> _GIVEN TASK_
Change "Toggle" to "Check" in every line from the first one down through the line containing "Looking at the screenshot, I should tap(237, 333).", and return only those lines with everything else kept the same.

── RECORDS PROVIDED

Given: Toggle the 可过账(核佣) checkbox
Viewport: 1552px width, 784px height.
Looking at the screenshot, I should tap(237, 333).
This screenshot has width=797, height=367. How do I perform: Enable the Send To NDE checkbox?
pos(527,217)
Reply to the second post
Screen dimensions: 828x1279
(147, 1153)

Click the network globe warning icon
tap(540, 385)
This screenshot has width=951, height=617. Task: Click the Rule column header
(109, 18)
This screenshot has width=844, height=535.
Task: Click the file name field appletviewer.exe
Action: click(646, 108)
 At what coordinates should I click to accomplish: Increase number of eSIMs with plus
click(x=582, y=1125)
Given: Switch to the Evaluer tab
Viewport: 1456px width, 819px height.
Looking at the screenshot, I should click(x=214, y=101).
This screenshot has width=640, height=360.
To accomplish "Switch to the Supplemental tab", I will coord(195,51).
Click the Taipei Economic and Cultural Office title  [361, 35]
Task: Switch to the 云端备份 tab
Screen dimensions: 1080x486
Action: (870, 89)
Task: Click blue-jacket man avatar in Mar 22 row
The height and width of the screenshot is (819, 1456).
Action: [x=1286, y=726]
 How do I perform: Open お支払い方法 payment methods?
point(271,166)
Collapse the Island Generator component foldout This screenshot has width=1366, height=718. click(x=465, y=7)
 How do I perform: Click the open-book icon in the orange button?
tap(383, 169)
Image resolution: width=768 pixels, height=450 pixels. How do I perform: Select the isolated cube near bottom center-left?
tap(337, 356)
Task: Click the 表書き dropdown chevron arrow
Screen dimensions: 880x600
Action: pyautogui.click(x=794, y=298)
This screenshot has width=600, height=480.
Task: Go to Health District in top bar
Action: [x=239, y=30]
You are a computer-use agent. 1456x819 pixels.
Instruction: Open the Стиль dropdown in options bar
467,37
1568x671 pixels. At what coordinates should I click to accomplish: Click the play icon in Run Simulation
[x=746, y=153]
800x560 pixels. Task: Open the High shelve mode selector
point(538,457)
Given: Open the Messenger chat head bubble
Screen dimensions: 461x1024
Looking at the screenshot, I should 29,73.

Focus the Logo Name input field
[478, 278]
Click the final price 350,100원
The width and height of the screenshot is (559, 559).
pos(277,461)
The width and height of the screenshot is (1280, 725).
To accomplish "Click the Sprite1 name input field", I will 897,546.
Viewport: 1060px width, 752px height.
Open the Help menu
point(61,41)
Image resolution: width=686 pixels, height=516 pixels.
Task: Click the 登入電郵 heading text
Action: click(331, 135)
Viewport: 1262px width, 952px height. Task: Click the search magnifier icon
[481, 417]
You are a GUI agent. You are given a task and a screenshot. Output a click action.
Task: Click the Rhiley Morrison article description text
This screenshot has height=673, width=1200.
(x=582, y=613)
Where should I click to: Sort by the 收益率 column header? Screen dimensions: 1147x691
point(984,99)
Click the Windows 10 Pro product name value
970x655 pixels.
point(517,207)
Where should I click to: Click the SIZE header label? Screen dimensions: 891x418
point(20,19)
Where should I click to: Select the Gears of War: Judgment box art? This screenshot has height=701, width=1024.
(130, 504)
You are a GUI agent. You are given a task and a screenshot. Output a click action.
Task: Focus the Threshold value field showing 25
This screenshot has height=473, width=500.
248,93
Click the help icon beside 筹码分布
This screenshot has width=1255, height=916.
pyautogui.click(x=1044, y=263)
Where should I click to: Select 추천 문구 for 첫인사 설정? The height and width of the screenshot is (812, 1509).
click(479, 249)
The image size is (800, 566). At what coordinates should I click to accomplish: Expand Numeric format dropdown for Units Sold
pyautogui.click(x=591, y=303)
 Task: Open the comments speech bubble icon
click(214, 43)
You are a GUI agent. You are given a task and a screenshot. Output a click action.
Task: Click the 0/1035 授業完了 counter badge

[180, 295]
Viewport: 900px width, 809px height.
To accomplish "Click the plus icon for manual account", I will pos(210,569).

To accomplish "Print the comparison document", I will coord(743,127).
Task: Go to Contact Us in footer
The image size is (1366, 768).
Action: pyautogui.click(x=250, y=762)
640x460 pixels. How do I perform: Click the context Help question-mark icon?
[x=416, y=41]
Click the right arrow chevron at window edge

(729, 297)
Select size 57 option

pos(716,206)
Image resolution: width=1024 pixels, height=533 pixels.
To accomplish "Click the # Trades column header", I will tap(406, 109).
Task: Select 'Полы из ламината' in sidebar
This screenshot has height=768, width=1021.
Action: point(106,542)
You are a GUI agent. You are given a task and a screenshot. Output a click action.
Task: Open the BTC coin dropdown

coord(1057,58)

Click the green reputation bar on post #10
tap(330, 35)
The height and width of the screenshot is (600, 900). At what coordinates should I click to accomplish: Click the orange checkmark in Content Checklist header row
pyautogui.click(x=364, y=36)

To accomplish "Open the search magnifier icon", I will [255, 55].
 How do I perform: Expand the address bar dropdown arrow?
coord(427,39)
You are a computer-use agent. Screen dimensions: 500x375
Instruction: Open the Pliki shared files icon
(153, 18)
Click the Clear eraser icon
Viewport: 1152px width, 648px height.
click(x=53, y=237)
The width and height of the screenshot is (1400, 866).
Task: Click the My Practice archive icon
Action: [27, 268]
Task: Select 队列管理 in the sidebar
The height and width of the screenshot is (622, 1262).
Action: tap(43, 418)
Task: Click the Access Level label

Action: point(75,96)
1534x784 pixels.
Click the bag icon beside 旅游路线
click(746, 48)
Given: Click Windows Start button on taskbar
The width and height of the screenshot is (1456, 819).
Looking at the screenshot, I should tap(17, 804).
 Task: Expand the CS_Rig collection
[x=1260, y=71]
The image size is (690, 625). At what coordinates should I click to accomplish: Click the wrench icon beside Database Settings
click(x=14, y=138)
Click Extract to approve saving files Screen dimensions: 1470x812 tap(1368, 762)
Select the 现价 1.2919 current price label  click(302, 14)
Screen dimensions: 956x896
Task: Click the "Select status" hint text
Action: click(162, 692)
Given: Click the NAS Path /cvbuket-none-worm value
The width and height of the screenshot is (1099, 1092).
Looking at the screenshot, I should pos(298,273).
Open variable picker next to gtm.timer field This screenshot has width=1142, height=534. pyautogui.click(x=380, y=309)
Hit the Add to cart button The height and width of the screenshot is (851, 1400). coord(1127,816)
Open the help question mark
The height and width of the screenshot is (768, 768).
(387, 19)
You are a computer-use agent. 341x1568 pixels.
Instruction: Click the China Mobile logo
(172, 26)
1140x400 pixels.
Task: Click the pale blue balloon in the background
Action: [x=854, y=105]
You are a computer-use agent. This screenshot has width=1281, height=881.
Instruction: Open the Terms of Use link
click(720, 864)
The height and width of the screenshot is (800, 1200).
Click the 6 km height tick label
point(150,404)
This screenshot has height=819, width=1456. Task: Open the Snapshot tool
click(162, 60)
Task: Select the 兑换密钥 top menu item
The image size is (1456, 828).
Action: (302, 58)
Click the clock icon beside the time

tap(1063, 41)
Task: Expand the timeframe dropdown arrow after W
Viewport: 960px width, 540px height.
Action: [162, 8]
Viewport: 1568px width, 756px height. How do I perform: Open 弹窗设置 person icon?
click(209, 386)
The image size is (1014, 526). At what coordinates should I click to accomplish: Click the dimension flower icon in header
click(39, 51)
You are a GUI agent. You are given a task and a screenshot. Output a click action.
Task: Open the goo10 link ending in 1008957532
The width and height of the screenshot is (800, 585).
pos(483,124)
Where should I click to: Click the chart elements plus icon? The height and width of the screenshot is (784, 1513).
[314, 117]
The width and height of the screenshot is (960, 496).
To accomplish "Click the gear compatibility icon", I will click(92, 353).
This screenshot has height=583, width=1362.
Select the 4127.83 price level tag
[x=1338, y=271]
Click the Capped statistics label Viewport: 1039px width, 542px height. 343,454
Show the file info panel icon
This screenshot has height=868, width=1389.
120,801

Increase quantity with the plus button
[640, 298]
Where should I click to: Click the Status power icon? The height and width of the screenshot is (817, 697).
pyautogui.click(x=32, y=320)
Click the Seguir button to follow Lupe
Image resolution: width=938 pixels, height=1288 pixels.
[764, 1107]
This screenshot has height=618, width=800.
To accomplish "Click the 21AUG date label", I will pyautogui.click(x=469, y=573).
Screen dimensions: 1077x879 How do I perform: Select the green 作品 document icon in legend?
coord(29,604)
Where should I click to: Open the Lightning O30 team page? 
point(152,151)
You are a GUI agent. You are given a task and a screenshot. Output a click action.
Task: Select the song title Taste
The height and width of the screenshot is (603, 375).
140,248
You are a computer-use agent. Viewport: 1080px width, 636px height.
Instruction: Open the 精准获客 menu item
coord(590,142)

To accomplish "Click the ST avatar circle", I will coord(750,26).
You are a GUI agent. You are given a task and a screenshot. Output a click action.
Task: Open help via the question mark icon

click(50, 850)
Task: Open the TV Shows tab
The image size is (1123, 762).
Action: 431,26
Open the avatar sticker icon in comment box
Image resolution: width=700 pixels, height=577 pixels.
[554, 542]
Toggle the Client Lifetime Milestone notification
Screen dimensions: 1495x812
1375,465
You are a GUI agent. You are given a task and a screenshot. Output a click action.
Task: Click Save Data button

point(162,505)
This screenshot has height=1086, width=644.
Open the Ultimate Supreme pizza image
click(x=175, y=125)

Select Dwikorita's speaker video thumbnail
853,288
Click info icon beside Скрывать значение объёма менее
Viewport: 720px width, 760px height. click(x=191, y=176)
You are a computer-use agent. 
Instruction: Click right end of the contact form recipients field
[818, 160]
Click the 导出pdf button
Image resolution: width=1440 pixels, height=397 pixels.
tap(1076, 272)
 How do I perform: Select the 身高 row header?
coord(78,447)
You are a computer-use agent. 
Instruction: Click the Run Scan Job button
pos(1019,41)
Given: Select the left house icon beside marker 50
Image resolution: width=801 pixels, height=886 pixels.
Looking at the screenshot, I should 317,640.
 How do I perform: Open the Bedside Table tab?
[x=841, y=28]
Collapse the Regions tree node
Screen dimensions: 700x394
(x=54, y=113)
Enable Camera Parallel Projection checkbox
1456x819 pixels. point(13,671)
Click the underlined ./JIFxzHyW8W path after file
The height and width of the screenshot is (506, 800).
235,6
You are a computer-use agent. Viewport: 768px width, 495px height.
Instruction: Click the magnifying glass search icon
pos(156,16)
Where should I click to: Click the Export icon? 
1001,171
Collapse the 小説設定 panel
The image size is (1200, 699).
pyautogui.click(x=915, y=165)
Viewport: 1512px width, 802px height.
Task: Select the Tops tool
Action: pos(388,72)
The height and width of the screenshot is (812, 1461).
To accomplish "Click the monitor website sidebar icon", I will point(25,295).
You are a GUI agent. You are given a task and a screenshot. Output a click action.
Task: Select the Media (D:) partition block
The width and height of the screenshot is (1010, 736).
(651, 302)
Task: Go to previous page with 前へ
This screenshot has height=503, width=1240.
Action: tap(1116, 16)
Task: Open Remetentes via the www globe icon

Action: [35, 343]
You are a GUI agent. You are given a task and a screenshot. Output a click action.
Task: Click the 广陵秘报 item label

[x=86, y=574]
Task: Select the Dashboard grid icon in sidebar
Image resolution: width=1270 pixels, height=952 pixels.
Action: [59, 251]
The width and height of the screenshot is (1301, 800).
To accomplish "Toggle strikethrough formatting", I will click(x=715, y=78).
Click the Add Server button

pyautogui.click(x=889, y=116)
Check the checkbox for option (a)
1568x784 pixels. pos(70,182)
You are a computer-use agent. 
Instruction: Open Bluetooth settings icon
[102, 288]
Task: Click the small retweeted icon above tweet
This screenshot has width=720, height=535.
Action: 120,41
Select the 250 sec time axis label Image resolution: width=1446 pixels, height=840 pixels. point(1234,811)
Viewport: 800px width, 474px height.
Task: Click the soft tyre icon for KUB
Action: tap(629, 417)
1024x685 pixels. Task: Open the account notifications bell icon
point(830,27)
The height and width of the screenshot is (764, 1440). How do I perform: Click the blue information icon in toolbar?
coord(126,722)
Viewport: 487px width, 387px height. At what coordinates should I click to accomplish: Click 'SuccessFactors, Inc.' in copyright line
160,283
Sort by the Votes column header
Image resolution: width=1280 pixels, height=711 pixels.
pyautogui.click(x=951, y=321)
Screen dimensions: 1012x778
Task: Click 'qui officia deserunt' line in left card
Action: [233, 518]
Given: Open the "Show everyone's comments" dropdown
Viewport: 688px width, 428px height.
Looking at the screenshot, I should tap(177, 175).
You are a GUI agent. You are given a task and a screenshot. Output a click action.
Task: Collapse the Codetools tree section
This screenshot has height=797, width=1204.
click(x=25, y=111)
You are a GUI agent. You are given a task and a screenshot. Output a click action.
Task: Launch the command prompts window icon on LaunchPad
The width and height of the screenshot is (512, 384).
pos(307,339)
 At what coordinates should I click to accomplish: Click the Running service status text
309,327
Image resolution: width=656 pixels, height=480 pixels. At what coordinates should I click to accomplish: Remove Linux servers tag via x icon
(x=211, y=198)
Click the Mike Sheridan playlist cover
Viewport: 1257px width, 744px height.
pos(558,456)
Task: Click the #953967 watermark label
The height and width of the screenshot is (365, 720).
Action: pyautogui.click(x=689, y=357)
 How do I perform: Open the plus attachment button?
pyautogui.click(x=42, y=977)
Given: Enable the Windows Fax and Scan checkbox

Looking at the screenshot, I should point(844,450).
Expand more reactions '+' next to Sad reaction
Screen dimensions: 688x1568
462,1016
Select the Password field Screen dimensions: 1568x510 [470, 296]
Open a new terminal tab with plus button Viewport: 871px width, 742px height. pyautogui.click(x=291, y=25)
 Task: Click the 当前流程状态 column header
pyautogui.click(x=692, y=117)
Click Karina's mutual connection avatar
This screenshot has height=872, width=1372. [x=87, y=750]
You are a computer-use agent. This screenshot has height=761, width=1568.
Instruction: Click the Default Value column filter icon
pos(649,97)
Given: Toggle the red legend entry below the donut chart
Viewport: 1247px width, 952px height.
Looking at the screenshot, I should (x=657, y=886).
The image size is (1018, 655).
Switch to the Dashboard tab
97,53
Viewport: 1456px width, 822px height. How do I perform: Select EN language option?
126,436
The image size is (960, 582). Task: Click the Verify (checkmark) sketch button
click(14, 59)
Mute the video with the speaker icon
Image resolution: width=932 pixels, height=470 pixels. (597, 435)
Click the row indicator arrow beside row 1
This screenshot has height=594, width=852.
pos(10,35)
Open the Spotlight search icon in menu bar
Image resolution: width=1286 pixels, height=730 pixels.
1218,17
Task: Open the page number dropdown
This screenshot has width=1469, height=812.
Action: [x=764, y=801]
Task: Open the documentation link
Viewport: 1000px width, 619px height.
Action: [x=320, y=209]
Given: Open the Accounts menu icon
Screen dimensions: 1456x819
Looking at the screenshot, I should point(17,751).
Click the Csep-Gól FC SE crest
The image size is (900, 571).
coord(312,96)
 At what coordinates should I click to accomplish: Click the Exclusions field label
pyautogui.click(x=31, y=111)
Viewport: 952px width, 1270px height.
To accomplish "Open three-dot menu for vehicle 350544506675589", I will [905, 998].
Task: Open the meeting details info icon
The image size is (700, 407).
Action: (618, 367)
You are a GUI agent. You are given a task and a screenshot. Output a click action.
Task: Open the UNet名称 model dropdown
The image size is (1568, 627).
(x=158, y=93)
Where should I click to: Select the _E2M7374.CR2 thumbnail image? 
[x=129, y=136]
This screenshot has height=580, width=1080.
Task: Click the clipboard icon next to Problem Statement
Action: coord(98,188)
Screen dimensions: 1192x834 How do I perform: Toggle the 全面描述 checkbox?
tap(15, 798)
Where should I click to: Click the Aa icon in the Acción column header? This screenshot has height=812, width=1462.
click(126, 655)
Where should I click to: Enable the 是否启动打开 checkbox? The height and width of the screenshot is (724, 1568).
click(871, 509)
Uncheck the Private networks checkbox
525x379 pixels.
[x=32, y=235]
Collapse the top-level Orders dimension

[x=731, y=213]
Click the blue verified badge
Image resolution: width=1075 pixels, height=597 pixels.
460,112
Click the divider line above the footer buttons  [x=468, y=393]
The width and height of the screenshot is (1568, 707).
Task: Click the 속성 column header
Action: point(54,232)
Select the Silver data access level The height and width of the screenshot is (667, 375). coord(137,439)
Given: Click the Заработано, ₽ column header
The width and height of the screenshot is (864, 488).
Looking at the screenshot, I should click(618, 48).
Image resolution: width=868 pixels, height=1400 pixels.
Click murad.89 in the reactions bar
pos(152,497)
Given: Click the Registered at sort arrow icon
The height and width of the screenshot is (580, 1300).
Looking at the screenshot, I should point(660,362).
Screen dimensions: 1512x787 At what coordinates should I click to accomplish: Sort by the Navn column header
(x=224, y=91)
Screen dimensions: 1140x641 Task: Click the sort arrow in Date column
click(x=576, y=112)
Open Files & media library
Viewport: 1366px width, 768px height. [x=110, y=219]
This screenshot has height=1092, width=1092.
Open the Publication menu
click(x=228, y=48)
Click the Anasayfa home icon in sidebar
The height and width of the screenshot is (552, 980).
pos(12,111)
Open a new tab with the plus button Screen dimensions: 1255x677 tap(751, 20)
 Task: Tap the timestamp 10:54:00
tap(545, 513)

────

> _FINISHED EXERCISE_
Given: Check the 可过账(核佣) checkbox
Viewport: 1552px width, 784px height.
Looking at the screenshot, I should tap(237, 333).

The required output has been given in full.